> _Task details_: Copy out exactly, and only, the lines from the one containing "Task: Open the App.net site link" through the end of the entries. No pictures.

> _Supplied entries_:
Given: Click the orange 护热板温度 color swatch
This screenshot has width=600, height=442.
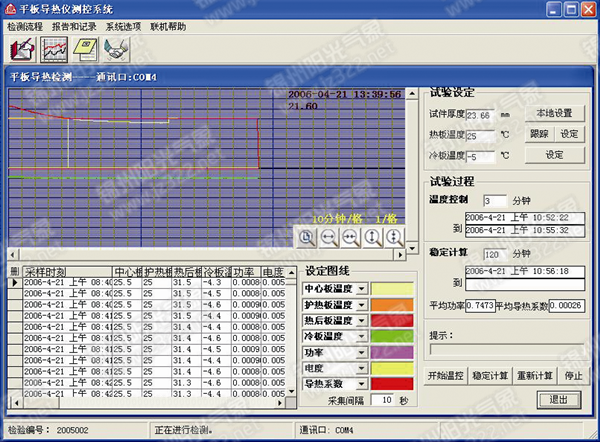Looking at the screenshot, I should click(x=390, y=305).
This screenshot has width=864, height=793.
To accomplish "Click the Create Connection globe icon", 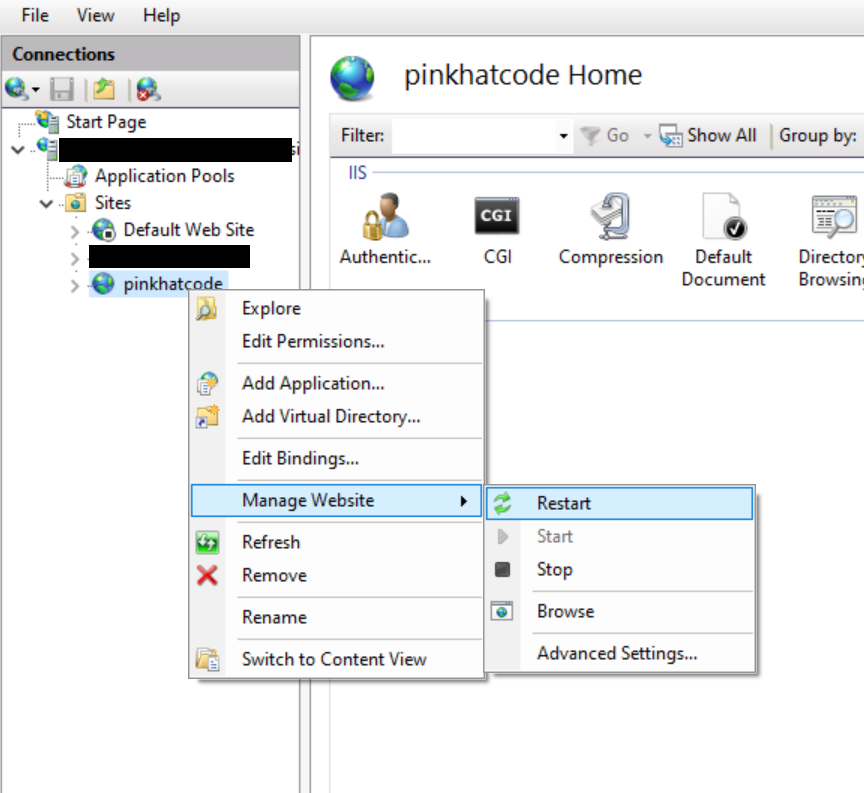I will coord(16,90).
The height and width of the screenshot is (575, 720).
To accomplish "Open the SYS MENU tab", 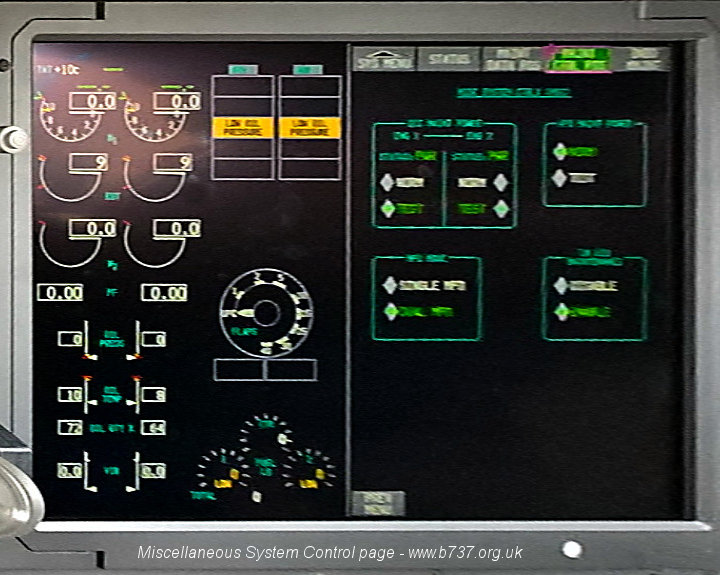I will pyautogui.click(x=385, y=59).
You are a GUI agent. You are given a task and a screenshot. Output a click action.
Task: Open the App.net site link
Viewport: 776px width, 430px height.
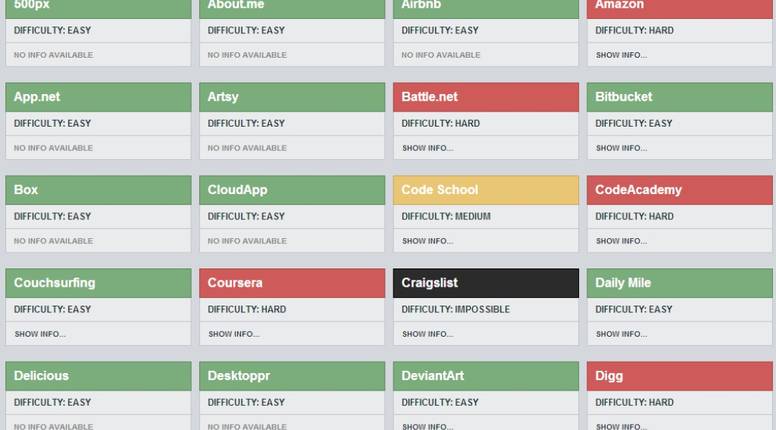[37, 97]
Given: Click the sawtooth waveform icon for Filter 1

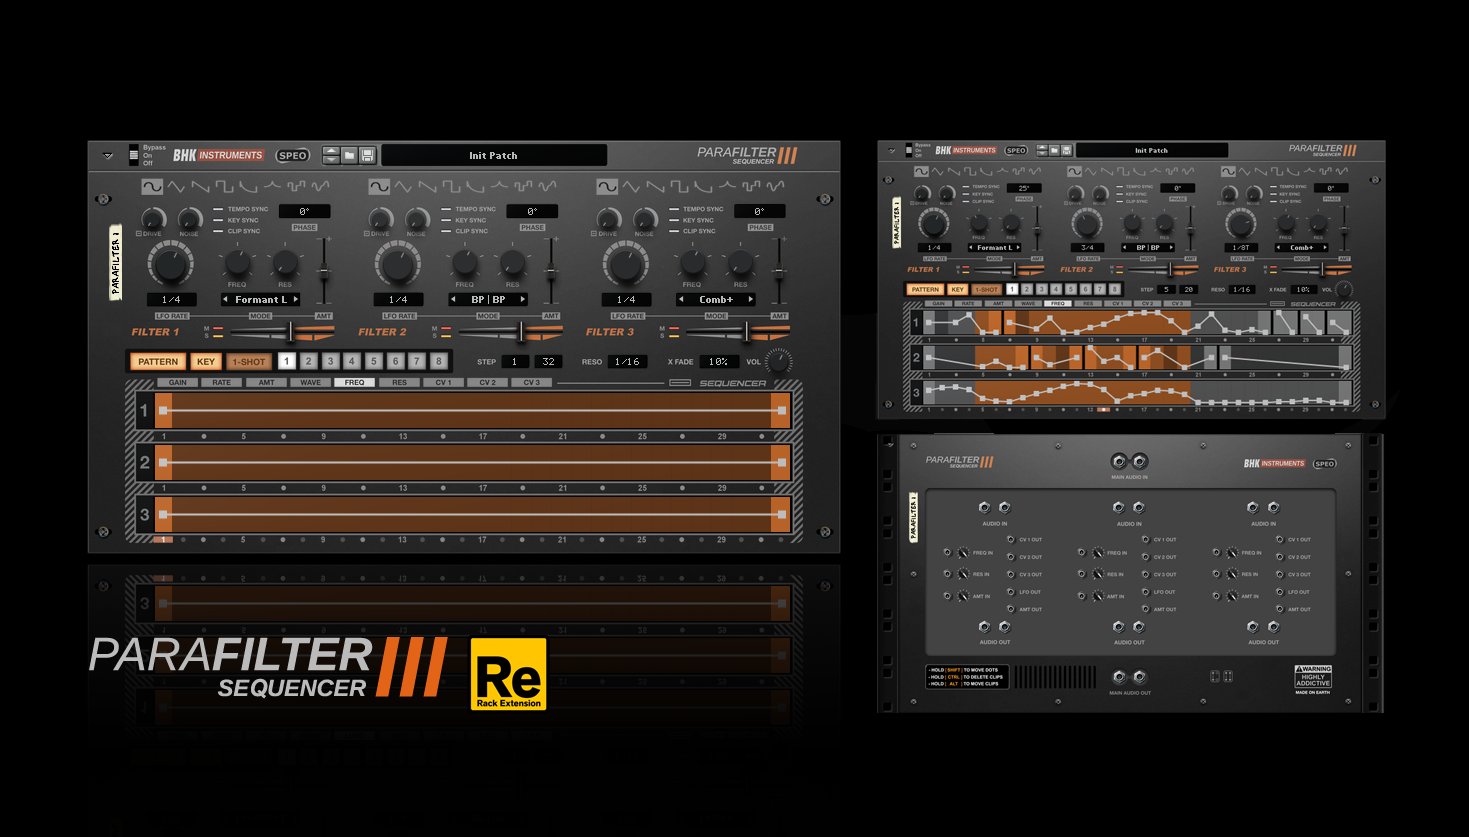Looking at the screenshot, I should pyautogui.click(x=201, y=185).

> _Worked solution_:
Task: Open the App.net site link
Viewport: 776px width, 430px height.
[37, 97]
Given: Click the sawtooth waveform icon for Filter 1

Looking at the screenshot, I should pyautogui.click(x=201, y=185).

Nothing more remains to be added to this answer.